= Beginning of Section =

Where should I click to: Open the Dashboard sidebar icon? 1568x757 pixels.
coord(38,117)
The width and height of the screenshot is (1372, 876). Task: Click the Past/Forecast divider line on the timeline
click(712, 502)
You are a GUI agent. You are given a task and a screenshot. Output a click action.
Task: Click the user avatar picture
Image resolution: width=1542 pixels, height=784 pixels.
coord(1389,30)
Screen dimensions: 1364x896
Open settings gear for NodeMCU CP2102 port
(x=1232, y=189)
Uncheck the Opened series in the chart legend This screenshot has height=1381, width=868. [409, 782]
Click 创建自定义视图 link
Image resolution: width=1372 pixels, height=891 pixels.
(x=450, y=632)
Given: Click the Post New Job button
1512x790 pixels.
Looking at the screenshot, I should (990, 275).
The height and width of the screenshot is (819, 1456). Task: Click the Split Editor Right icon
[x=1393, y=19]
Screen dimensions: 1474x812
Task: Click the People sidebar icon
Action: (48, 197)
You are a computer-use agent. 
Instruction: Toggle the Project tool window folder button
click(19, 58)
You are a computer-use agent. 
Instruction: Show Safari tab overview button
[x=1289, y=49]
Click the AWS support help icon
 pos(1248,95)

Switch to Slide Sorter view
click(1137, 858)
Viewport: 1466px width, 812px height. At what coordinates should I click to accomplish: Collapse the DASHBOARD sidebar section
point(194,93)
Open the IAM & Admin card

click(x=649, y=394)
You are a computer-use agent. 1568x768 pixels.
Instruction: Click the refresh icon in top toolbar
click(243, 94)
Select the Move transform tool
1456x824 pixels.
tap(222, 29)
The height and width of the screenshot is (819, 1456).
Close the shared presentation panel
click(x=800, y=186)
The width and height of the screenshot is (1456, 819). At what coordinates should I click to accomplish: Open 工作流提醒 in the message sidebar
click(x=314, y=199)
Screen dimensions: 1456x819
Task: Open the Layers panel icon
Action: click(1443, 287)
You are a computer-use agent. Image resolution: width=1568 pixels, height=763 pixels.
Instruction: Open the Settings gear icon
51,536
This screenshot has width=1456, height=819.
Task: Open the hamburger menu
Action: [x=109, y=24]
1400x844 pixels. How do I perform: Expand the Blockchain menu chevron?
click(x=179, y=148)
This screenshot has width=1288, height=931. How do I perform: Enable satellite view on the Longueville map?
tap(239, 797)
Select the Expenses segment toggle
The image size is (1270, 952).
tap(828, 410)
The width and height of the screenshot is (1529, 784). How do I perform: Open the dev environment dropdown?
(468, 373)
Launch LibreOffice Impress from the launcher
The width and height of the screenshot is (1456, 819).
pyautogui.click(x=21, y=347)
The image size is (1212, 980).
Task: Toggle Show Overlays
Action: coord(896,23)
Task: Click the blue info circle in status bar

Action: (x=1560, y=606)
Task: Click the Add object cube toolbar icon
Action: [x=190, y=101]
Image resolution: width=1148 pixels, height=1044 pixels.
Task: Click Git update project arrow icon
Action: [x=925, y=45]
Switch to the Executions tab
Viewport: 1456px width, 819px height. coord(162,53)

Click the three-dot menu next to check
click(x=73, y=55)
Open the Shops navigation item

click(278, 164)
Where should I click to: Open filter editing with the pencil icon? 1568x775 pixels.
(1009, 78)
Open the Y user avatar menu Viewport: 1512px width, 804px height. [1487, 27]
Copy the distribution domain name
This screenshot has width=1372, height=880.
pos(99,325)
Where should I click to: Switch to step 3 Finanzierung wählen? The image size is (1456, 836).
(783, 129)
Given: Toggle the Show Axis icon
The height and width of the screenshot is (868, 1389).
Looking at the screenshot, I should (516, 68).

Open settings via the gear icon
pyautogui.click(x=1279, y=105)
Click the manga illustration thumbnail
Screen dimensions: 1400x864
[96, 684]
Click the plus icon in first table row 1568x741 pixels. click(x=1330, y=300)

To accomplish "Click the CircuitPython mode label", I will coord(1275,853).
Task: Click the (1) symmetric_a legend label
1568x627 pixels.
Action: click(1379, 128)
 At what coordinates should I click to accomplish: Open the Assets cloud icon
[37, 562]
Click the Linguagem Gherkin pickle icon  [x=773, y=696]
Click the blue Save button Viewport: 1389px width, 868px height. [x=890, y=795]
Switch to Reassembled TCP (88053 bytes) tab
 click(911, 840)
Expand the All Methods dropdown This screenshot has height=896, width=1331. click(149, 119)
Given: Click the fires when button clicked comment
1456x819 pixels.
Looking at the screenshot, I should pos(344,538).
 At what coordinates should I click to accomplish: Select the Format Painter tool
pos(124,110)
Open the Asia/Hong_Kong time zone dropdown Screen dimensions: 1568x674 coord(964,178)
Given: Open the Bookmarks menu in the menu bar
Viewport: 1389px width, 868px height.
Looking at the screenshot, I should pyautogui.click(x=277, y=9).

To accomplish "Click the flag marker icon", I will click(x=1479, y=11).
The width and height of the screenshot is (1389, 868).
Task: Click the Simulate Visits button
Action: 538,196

= End of Section =

WORK ITEM:
Character for character, output the whole material above.

PROBLEM SOLUTION:
Where should I click to: Open the Dashboard sidebar icon? 1568x757 pixels.
coord(38,117)
The width and height of the screenshot is (1372, 876). Task: Click the Past/Forecast divider line on the timeline
click(712, 502)
You are a GUI agent. You are given a task and a screenshot. Output a click action.
Task: Click the user avatar picture
Image resolution: width=1542 pixels, height=784 pixels.
coord(1389,30)
Screen dimensions: 1364x896
Open settings gear for NodeMCU CP2102 port
(x=1232, y=189)
Uncheck the Opened series in the chart legend This screenshot has height=1381, width=868. [409, 782]
Click 创建自定义视图 link
Image resolution: width=1372 pixels, height=891 pixels.
(x=450, y=632)
Given: Click the Post New Job button
1512x790 pixels.
Looking at the screenshot, I should (990, 275).
The height and width of the screenshot is (819, 1456). Task: Click the Split Editor Right icon
[x=1393, y=19]
Screen dimensions: 1474x812
Task: Click the People sidebar icon
Action: (48, 197)
You are a computer-use agent. 
Instruction: Toggle the Project tool window folder button
click(19, 58)
You are a computer-use agent. 
Instruction: Show Safari tab overview button
[x=1289, y=49]
Click the AWS support help icon
 pos(1248,95)

Switch to Slide Sorter view
click(1137, 858)
Viewport: 1466px width, 812px height. At what coordinates should I click to accomplish: Collapse the DASHBOARD sidebar section
point(194,93)
Open the IAM & Admin card

click(x=649, y=394)
You are a computer-use agent. 1568x768 pixels.
Instruction: Click the refresh icon in top toolbar
click(243, 94)
Select the Move transform tool
1456x824 pixels.
tap(222, 29)
The height and width of the screenshot is (819, 1456).
Close the shared presentation panel
click(x=800, y=186)
The width and height of the screenshot is (1456, 819). At what coordinates should I click to accomplish: Open 工作流提醒 in the message sidebar
click(x=314, y=199)
Screen dimensions: 1456x819
Task: Open the Layers panel icon
Action: click(1443, 287)
You are a computer-use agent. Image resolution: width=1568 pixels, height=763 pixels.
Instruction: Open the Settings gear icon
51,536
This screenshot has width=1456, height=819.
Task: Open the hamburger menu
Action: [x=109, y=24]
1400x844 pixels. How do I perform: Expand the Blockchain menu chevron?
click(x=179, y=148)
This screenshot has width=1288, height=931. How do I perform: Enable satellite view on the Longueville map?
tap(239, 797)
Select the Expenses segment toggle
The image size is (1270, 952).
tap(828, 410)
The width and height of the screenshot is (1529, 784). How do I perform: Open the dev environment dropdown?
(468, 373)
Launch LibreOffice Impress from the launcher
The width and height of the screenshot is (1456, 819).
pyautogui.click(x=21, y=347)
The image size is (1212, 980).
Task: Toggle Show Overlays
Action: coord(896,23)
Task: Click the blue info circle in status bar

Action: (x=1560, y=606)
Task: Click the Add object cube toolbar icon
Action: [x=190, y=101]
Image resolution: width=1148 pixels, height=1044 pixels.
Task: Click Git update project arrow icon
Action: [x=925, y=45]
Switch to the Executions tab
Viewport: 1456px width, 819px height. coord(162,53)

Click the three-dot menu next to check
click(x=73, y=55)
Open the Shops navigation item

click(278, 164)
Where should I click to: Open filter editing with the pencil icon? 1568x775 pixels.
(1009, 78)
Open the Y user avatar menu Viewport: 1512px width, 804px height. [1487, 27]
Copy the distribution domain name
This screenshot has width=1372, height=880.
pos(99,325)
Where should I click to: Switch to step 3 Finanzierung wählen? The image size is (1456, 836).
(783, 129)
Given: Toggle the Show Axis icon
The height and width of the screenshot is (868, 1389).
Looking at the screenshot, I should (516, 68).

Open settings via the gear icon
pyautogui.click(x=1279, y=105)
Click the manga illustration thumbnail
Screen dimensions: 1400x864
[96, 684]
Click the plus icon in first table row 1568x741 pixels. click(x=1330, y=300)

To accomplish "Click the CircuitPython mode label", I will coord(1275,853).
Task: Click the (1) symmetric_a legend label
1568x627 pixels.
Action: click(1379, 128)
 At what coordinates should I click to accomplish: Open the Assets cloud icon
[37, 562]
Click the Linguagem Gherkin pickle icon  [x=773, y=696]
Click the blue Save button Viewport: 1389px width, 868px height. [x=890, y=795]
Switch to Reassembled TCP (88053 bytes) tab
 click(911, 840)
Expand the All Methods dropdown This screenshot has height=896, width=1331. click(149, 119)
Given: Click the fires when button clicked comment
1456x819 pixels.
Looking at the screenshot, I should pos(344,538).
 At what coordinates should I click to accomplish: Select the Format Painter tool
pos(124,110)
Open the Asia/Hong_Kong time zone dropdown Screen dimensions: 1568x674 coord(964,178)
Given: Open the Bookmarks menu in the menu bar
Viewport: 1389px width, 868px height.
Looking at the screenshot, I should pyautogui.click(x=277, y=9).

To accomplish "Click the flag marker icon", I will click(x=1479, y=11).
The width and height of the screenshot is (1389, 868).
Task: Click the Simulate Visits button
Action: 538,196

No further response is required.